▶ _Problem statement_:
Collect every line of the records that contains the string "axis", and copy each one. The match is case-sensitive.

▶ _Dataset extract_:
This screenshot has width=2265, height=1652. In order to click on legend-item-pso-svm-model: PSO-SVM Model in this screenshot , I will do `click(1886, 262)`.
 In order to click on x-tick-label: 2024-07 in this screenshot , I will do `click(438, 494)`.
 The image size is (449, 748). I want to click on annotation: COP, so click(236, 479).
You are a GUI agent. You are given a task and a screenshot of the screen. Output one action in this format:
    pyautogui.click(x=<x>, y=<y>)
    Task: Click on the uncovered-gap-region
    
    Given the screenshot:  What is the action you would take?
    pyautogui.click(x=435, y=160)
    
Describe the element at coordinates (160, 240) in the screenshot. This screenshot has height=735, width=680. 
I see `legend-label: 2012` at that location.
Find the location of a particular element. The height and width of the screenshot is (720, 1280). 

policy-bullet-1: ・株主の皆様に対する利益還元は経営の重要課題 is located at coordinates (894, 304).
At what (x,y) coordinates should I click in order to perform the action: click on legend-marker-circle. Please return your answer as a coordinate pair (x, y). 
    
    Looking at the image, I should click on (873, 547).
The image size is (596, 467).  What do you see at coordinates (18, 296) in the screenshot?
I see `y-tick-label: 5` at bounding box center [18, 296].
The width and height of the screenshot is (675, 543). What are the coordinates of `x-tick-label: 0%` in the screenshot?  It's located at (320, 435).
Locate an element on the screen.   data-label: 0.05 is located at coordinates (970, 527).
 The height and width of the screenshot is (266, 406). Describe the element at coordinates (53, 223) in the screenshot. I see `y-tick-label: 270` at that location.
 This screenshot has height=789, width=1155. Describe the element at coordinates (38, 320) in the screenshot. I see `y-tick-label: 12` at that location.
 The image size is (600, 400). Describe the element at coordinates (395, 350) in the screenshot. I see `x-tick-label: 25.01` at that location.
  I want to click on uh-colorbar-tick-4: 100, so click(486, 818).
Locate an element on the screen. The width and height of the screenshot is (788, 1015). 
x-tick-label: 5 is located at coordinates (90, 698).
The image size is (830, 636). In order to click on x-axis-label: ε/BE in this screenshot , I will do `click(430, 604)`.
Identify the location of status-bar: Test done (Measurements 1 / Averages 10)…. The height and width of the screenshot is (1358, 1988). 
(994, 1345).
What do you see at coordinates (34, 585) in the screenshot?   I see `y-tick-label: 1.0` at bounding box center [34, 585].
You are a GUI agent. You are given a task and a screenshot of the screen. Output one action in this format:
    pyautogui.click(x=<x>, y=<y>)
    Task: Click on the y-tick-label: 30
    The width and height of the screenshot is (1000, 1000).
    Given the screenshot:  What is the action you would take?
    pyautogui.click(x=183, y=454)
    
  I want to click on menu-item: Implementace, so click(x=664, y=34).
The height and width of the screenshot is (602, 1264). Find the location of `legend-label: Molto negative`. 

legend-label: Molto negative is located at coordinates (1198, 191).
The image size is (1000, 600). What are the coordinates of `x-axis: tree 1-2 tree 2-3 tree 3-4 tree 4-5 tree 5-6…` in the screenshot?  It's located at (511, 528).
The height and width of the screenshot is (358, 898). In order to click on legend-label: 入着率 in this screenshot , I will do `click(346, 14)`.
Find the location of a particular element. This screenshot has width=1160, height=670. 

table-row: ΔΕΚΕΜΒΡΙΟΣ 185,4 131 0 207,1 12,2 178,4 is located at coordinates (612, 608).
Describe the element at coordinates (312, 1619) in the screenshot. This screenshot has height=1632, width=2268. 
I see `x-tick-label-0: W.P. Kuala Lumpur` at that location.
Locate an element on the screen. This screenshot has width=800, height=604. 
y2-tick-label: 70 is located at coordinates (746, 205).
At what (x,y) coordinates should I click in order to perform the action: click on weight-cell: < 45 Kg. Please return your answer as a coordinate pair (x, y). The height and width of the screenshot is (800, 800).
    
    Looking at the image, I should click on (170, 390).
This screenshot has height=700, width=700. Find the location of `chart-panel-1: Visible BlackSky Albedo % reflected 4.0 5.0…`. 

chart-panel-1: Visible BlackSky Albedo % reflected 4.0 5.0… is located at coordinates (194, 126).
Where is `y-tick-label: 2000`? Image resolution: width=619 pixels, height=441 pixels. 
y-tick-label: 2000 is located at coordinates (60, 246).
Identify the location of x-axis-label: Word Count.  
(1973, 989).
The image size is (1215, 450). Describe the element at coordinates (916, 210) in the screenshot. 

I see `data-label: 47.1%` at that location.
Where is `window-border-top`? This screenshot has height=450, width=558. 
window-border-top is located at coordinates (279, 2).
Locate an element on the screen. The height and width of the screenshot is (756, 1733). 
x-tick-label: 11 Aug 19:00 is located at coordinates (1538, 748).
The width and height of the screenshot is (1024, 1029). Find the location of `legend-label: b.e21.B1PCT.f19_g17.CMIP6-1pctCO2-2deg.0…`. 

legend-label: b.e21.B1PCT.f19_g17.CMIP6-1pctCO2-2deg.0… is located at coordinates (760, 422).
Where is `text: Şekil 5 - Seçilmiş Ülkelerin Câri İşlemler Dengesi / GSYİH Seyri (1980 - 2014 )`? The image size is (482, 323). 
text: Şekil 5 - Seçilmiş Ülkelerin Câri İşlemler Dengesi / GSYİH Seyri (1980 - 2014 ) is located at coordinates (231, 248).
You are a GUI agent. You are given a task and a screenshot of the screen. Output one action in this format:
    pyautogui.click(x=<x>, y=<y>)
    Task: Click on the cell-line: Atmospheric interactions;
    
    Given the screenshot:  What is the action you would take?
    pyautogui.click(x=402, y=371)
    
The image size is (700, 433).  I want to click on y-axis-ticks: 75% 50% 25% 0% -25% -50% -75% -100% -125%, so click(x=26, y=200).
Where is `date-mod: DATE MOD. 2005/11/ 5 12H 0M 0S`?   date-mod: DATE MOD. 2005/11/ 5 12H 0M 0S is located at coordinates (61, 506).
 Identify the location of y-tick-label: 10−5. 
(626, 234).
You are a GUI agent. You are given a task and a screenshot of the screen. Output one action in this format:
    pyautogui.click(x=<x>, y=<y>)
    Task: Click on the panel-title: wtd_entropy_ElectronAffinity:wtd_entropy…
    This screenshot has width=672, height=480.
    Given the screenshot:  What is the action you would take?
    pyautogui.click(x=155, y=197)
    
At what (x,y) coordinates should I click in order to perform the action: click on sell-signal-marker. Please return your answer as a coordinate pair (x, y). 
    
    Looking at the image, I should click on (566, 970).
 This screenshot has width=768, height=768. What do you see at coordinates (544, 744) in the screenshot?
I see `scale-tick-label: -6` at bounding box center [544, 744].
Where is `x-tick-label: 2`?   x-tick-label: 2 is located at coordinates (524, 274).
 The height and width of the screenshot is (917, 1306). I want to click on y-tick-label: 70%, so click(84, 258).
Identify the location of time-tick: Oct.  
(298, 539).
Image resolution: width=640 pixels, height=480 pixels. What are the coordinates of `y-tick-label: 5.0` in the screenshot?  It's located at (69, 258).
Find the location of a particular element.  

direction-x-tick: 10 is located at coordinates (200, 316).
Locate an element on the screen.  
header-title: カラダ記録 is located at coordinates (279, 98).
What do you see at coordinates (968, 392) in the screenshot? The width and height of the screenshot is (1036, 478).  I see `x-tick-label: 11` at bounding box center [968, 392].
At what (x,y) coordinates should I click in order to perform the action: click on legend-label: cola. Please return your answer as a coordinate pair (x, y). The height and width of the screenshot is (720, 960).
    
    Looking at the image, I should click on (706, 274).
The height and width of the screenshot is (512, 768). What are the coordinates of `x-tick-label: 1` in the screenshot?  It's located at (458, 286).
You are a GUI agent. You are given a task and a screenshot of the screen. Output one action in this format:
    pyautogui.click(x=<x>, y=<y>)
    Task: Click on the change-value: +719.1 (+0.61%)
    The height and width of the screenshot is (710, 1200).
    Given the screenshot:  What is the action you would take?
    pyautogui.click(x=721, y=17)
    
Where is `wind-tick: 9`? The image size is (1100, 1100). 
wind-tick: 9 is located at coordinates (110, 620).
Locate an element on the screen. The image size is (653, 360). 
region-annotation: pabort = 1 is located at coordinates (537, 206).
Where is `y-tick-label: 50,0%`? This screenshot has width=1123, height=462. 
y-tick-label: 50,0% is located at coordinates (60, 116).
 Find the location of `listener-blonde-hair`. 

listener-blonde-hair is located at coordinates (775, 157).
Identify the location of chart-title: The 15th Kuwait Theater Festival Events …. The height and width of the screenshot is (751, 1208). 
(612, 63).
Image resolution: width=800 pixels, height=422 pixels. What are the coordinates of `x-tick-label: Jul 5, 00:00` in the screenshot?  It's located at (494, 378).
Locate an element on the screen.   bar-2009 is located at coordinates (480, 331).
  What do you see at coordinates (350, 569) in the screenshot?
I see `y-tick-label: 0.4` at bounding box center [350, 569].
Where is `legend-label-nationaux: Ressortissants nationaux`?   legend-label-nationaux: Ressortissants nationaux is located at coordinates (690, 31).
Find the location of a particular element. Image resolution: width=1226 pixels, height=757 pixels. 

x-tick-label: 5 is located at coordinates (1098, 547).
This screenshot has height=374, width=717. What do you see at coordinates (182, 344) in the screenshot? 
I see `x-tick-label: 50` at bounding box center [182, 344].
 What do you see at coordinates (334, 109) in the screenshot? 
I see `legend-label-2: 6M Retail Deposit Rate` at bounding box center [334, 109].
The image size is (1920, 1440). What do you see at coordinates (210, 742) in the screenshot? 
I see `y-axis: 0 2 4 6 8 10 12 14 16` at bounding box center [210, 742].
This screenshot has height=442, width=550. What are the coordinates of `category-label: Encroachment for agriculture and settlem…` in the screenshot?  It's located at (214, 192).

▶ _Answer to the problem_:
The image size is (830, 636). In order to click on x-axis-label: ε/BE in this screenshot , I will do `click(430, 604)`.
The image size is (1000, 600). What are the coordinates of `x-axis: tree 1-2 tree 2-3 tree 3-4 tree 4-5 tree 5-6…` in the screenshot?  It's located at (511, 528).
Identify the location of x-axis-label: Word Count.  
The image size is (700, 433).  I want to click on y-axis-ticks: 75% 50% 25% 0% -25% -50% -75% -100% -125%, so click(x=26, y=200).
I see `y-axis: 0 2 4 6 8 10 12 14 16` at bounding box center [210, 742].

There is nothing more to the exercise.